SADE: A Self-adaptive Expert for Multi-dataset Question Answering
Yixing Peng (State Key Laboratory of Communication Content Cognition, University of Science and Technology of China); Quan Wang (Beijing University of Posts and Telecommunications); Zhendong Mao (University of Science and Technology of China); Yongdong Zhang (University of Science and Technology of China)
-
SPS
IEEE Members: $11.00
Non-members: $15.00
Multi-dataset question answering (QA) aims to combine multiple QA datasets to build models that not only perform well on training distributions, but also transfer and generalize well to new distributions. Some prior work considered building a collection of dataset-specific experts upon a shared Transformer, so as to simultaneously encode both regularities across datasets and specificities of each dataset. This approach, however, has its limitations when generalized to an unseen new distribution, and the number of extra parameters will increase with the number of training datasets. In this paper, we devise Self-ADaptive Expert (SADE), the key idea of which is to train a single expert that can be automatically adapted to each individual instance according to its gradients. This gradient-based, instance-level modulation scheme makes our approach easily adaptable to any instance from unseen new distributions, and keeps the number of extra parameters as a constant. We further design a contrastive learning mechanism to enhance the discriminability of modulation signals across different datasets. Experimental results on twelve QA datasets demonstrate that SADE consistently outperforms previous state-of-the-art in all the three settings including in-domain learning, few-shot transfer learning, and zero-shot generalization.

+---+

# Work request 1
Decide whether each statement agrees with the SADE paper listing, answering yes or no and quoting the deciding words: (a) SADE trains a single expert that adapts to each instance according to its gradients; (b) under SADE, the number of extra parameters grows with the number of training datasets; (c) the experiments were run on ten QA datasets.
# Work request 2
Output the part of the SADE paper listing starting at "SADE: A Self-adaptive" and ending at "Zhang (University of Science and Technology of China)", word for word.

+---+

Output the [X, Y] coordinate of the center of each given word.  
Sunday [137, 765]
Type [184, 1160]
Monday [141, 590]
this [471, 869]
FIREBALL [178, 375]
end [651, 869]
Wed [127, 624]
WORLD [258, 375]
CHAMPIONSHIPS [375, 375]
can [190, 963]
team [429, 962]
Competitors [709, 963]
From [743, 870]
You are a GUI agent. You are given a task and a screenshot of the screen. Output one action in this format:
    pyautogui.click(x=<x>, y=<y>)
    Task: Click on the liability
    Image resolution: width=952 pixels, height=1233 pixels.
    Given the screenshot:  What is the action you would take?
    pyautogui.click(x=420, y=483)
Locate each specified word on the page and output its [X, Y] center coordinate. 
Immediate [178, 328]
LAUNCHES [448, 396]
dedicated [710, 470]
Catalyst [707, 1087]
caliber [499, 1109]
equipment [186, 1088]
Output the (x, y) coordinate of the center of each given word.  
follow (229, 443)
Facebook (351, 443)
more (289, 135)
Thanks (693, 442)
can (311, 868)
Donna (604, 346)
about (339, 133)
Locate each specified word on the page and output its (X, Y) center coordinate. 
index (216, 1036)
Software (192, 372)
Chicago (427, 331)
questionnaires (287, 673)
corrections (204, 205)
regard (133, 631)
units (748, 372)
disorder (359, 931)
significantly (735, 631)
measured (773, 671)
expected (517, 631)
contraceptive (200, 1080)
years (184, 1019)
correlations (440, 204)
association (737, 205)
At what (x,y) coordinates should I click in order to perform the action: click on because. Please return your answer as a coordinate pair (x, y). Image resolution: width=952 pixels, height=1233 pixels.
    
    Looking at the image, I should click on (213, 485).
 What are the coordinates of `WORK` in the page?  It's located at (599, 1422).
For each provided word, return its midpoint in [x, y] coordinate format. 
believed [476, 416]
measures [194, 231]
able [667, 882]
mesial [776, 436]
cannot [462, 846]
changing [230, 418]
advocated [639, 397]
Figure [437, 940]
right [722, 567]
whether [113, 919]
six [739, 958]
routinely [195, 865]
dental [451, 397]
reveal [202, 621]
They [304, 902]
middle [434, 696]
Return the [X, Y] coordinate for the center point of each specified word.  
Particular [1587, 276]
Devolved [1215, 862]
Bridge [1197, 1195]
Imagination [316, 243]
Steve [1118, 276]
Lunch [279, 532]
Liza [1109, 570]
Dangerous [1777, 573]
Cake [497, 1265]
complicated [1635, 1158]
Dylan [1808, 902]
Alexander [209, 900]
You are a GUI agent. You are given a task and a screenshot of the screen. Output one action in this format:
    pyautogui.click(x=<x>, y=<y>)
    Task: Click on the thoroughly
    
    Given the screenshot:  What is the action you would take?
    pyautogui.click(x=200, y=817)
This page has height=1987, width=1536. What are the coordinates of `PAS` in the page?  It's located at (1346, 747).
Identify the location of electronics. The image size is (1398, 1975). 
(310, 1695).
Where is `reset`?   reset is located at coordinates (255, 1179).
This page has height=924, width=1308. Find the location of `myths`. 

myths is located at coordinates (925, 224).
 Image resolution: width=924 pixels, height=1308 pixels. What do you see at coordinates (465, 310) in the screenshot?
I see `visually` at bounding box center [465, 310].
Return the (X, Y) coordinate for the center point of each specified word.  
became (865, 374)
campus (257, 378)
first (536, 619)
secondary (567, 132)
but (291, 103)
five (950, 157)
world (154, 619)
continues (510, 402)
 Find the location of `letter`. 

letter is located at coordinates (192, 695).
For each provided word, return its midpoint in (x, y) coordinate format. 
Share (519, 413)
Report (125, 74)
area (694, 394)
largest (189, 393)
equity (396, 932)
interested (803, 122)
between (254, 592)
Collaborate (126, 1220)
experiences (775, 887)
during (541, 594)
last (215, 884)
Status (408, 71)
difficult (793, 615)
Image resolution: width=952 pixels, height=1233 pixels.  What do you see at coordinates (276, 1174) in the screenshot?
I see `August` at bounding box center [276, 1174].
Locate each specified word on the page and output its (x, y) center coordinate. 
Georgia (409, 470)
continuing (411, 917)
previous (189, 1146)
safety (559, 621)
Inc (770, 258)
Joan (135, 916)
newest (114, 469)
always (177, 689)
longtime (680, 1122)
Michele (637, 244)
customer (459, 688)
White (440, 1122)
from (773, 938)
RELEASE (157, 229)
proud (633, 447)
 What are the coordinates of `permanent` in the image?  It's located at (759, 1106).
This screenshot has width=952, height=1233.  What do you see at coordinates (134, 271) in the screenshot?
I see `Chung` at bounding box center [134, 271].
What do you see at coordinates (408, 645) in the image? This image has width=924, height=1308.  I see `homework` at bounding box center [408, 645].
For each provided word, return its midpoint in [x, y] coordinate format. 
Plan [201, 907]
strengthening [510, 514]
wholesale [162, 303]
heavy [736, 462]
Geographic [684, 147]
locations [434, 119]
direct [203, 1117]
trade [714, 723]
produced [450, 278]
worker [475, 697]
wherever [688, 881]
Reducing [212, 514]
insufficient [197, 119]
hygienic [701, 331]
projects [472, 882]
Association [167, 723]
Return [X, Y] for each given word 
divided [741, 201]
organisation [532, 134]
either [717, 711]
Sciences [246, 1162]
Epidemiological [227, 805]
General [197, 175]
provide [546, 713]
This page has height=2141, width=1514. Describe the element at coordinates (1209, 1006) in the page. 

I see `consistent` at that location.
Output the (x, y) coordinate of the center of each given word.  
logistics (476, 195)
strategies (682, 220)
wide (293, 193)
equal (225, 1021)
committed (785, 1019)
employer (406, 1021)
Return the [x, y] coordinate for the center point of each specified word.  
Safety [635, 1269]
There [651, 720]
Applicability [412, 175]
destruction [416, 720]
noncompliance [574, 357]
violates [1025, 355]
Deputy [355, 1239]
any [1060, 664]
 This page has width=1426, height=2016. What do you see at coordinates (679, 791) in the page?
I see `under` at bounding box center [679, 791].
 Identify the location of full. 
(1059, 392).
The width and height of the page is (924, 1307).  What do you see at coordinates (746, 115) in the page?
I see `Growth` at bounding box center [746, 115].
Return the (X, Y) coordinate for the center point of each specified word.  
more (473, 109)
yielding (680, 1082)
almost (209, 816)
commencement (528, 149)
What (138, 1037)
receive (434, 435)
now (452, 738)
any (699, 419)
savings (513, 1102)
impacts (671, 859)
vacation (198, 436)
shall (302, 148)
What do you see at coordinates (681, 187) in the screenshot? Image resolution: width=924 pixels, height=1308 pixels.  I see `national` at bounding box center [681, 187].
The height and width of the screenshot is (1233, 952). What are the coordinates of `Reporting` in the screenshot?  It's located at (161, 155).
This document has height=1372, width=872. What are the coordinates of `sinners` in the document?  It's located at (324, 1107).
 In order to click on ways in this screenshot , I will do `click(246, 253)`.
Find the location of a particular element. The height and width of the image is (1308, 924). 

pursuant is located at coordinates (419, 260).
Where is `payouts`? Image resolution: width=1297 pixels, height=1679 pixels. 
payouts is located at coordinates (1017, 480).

+---+

# Answer area 1
(a) Yes: "train a single expert that can be automatically adapted to each individual instance according to its gradients"
(b) No: "keeps the number of extra parameters as a constant"
(c) No: "Experimental results on twelve QA datasets"

# Answer area 2
SADE: A Self-adaptive Expert for Multi-dataset Question Answering
Yixing Peng (State Key Laboratory of Communication Content Cognition, University of Science and Technology of China); Quan Wang (Beijing University of Posts and Telecommunications); Zhendong Mao (University of Science and Technology of China); Yongdong Zhang (University of Science and Technology of China)